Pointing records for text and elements
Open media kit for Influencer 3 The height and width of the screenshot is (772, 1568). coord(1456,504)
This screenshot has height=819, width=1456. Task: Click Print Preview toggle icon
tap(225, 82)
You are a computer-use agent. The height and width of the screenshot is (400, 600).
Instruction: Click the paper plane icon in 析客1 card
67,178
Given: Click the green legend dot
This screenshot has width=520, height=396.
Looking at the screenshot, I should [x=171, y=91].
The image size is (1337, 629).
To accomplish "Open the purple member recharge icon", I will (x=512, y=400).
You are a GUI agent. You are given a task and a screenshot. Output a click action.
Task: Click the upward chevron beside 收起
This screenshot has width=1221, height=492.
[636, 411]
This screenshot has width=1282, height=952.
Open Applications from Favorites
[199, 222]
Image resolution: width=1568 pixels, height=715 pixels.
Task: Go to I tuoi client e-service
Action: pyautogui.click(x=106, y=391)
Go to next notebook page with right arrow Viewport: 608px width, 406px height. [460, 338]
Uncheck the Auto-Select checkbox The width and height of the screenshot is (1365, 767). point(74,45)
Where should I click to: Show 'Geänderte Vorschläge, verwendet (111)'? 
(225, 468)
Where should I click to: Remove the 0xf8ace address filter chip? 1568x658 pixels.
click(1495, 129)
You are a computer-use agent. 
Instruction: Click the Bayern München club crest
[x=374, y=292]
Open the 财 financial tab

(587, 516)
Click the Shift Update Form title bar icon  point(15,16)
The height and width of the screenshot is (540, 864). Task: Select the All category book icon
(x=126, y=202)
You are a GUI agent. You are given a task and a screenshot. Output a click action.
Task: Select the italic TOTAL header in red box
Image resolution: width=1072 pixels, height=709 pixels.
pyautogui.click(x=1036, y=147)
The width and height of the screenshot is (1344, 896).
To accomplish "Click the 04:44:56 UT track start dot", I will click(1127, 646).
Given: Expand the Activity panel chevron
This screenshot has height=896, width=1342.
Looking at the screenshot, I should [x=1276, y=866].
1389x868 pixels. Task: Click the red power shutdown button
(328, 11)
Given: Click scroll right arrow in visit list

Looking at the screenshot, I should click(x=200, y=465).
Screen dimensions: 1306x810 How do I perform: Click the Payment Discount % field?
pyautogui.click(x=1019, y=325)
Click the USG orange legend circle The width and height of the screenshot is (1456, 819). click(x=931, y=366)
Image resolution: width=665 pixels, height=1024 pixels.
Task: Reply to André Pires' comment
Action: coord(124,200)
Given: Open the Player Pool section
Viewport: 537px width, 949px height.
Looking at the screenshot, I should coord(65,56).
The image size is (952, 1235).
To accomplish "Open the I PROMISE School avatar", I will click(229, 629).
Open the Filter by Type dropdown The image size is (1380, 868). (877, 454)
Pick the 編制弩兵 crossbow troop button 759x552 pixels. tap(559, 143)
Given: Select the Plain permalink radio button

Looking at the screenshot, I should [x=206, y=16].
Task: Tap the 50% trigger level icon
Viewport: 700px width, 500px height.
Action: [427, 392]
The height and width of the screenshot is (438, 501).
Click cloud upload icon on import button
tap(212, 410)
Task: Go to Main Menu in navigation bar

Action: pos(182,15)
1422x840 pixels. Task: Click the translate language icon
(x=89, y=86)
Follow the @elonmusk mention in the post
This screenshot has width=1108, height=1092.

Goal: Convert every line of the entries above into a JSON list of strings, one string per line, and leave out blank lines.

Written solution:
[
  "Open media kit for Influencer 3 The height and width of the screenshot is (772, 1568). coord(1456,504)",
  "This screenshot has height=819, width=1456. Task: Click Print Preview toggle icon",
  "tap(225, 82)",
  "You are a computer-use agent. The height and width of the screenshot is (400, 600).",
  "Instruction: Click the paper plane icon in 析客1 card",
  "67,178",
  "Given: Click the green legend dot",
  "This screenshot has width=520, height=396.",
  "Looking at the screenshot, I should [x=171, y=91].",
  "The image size is (1337, 629).",
  "To accomplish \"Open the purple member recharge icon\", I will (x=512, y=400).",
  "You are a GUI agent. You are given a task and a screenshot. Output a click action.",
  "Task: Click the upward chevron beside 收起",
  "This screenshot has width=1221, height=492.",
  "[636, 411]",
  "This screenshot has width=1282, height=952.",
  "Open Applications from Favorites",
  "[199, 222]",
  "Image resolution: width=1568 pixels, height=715 pixels.",
  "Task: Go to I tuoi client e-service",
  "Action: pyautogui.click(x=106, y=391)",
  "Go to next notebook page with right arrow Viewport: 608px width, 406px height. [460, 338]",
  "Uncheck the Auto-Select checkbox The width and height of the screenshot is (1365, 767). point(74,45)",
  "Where should I click to: Show 'Geänderte Vorschläge, verwendet (111)'? ",
  "(225, 468)",
  "Where should I click to: Remove the 0xf8ace address filter chip? 1568x658 pixels.",
  "click(1495, 129)",
  "You are a computer-use agent. ",
  "Instruction: Click the Bayern München club crest",
  "[x=374, y=292]",
  "Open the 财 financial tab",
  "(587, 516)",
  "Click the Shift Update Form title bar icon  point(15,16)",
  "The height and width of the screenshot is (540, 864). Task: Select the All category book icon",
  "(x=126, y=202)",
  "You are a GUI agent. You are given a task and a screenshot. Output a click action.",
  "Task: Select the italic TOTAL header in red box",
  "Image resolution: width=1072 pixels, height=709 pixels.",
  "pyautogui.click(x=1036, y=147)",
  "The width and height of the screenshot is (1344, 896).",
  "To accomplish \"Click the 04:44:56 UT track start dot\", I will click(1127, 646).",
  "Given: Expand the Activity panel chevron",
  "This screenshot has height=896, width=1342.",
  "Looking at the screenshot, I should [x=1276, y=866].",
  "1389x868 pixels. Task: Click the red power shutdown button",
  "(328, 11)",
  "Given: Click scroll right arrow in visit list",
  "Looking at the screenshot, I should click(x=200, y=465).",
  "Screen dimensions: 1306x810 How do I perform: Click the Payment Discount % field?",
  "pyautogui.click(x=1019, y=325)",
  "Click the USG orange legend circle The width and height of the screenshot is (1456, 819). click(x=931, y=366)",
  "Image resolution: width=665 pixels, height=1024 pixels.",
  "Task: Reply to André Pires' comment",
  "Action: coord(124,200)",
  "Given: Open the Player Pool section",
  "Viewport: 537px width, 949px height.",
  "Looking at the screenshot, I should coord(65,56).",
  "The image size is (952, 1235).",
  "To accomplish \"Open the I PROMISE School avatar\", I will click(229, 629).",
  "Open the Filter by Type dropdown The image size is (1380, 868). (877, 454)",
  "Pick the 編制弩兵 crossbow troop button 759x552 pixels. tap(559, 143)",
  "Given: Select the Plain permalink radio button",
  "Looking at the screenshot, I should [x=206, y=16].",
  "Task: Tap the 50% trigger level icon",
  "Viewport: 700px width, 500px height.",
  "Action: [427, 392]",
  "The height and width of the screenshot is (438, 501).",
  "Click cloud upload icon on import button",
  "tap(212, 410)",
  "Task: Go to Main Menu in navigation bar",
  "Action: pos(182,15)",
  "1422x840 pixels. Task: Click the translate language icon",
  "(x=89, y=86)",
  "Follow the @elonmusk mention in the post",
  "This screenshot has width=1108, height=1092."
]